Screenshot grounding data
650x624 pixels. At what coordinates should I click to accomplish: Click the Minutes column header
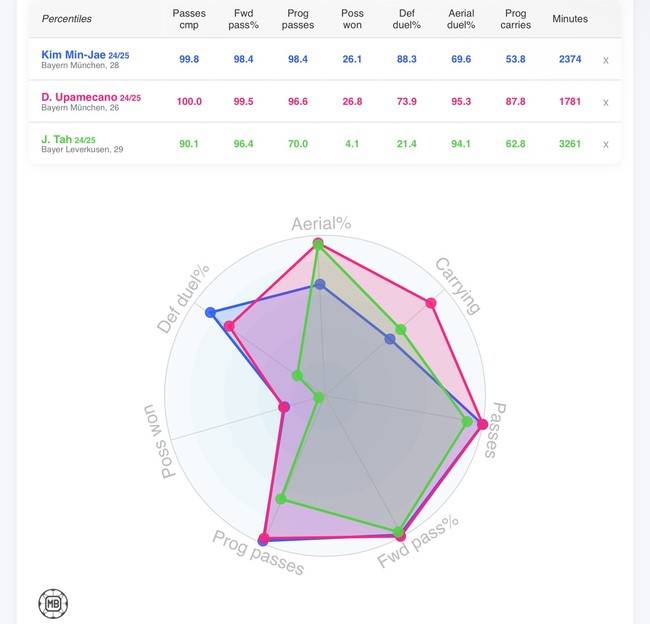coord(570,18)
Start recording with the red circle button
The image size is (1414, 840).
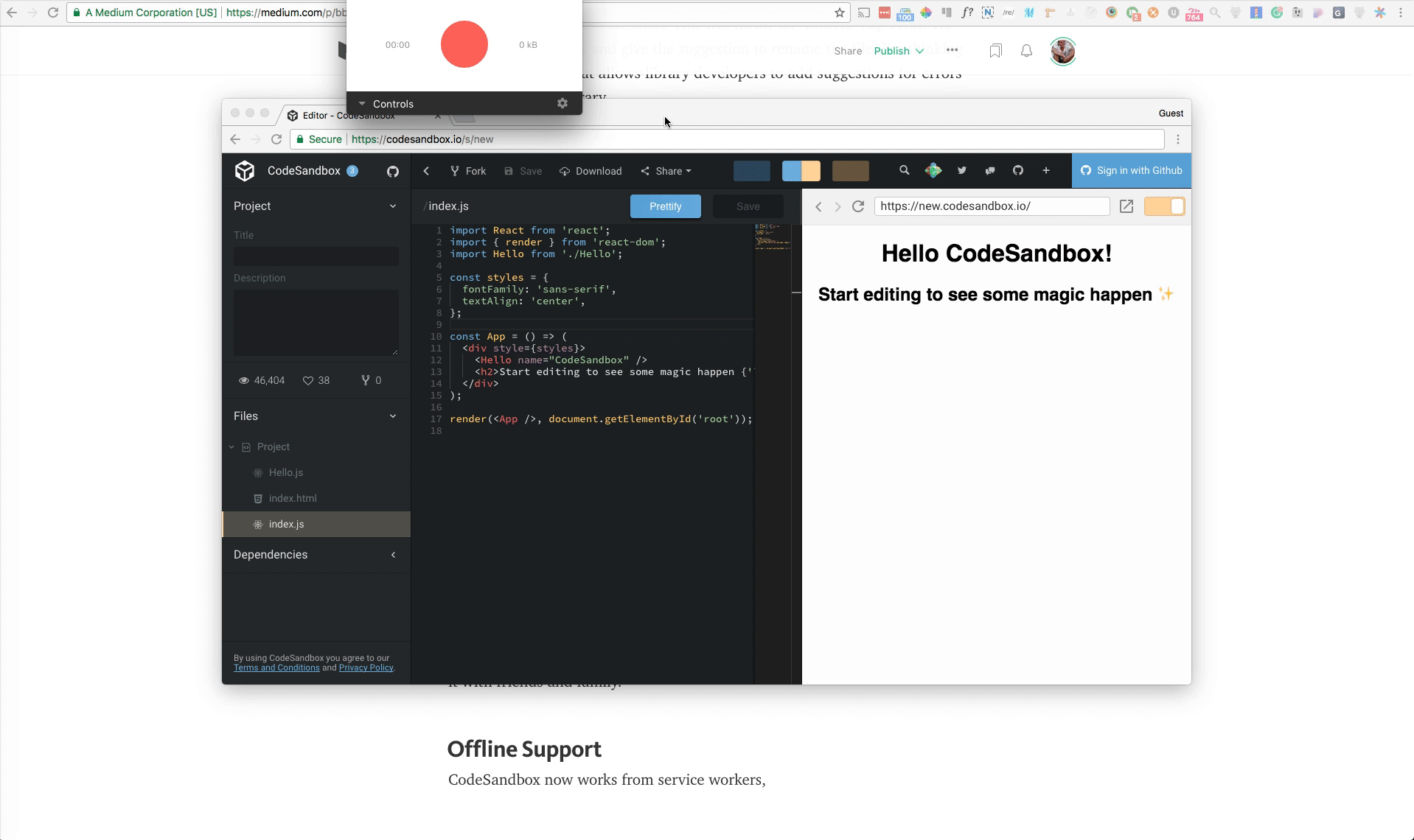pyautogui.click(x=464, y=44)
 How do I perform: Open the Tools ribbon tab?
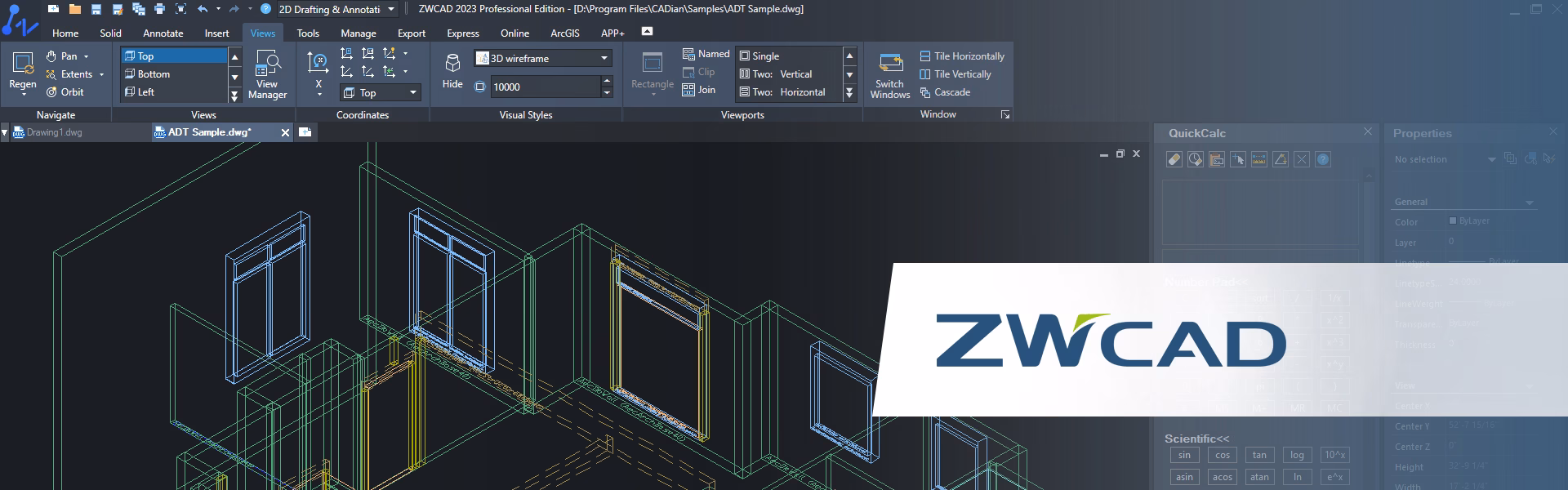(308, 33)
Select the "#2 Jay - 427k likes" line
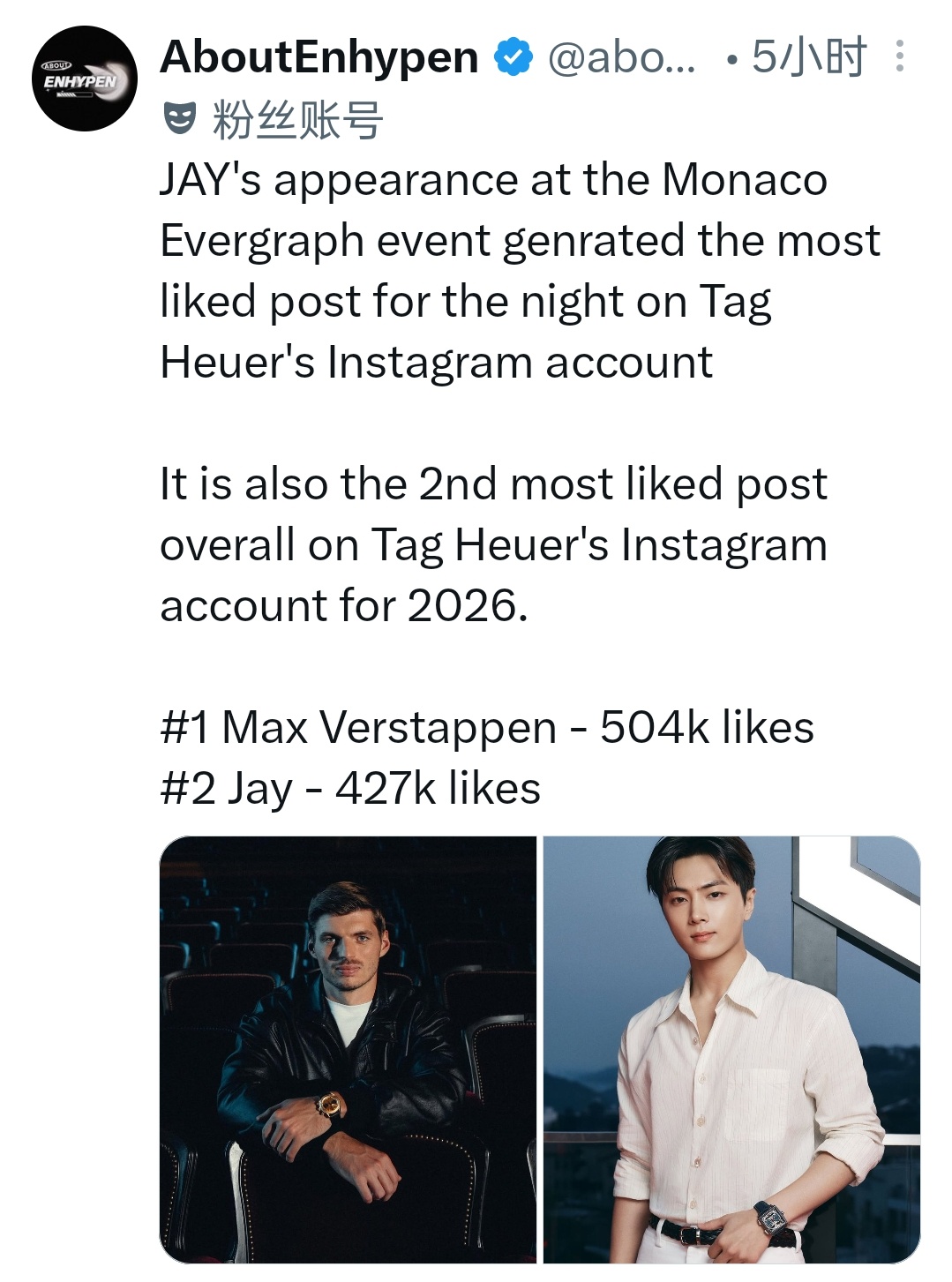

What you need to do: What is needed here is an exact transcript of the data above, pictures excluded.

Solution:
650x624 pixels. At what coordinates should I click to accomplish: Click the Minutes column header
coord(570,18)
Start recording with the red circle button
The image size is (1414, 840).
pyautogui.click(x=464, y=44)
 How do I perform: Open the Tools ribbon tab?
(308, 33)
Select the "#2 Jay - 427k likes" line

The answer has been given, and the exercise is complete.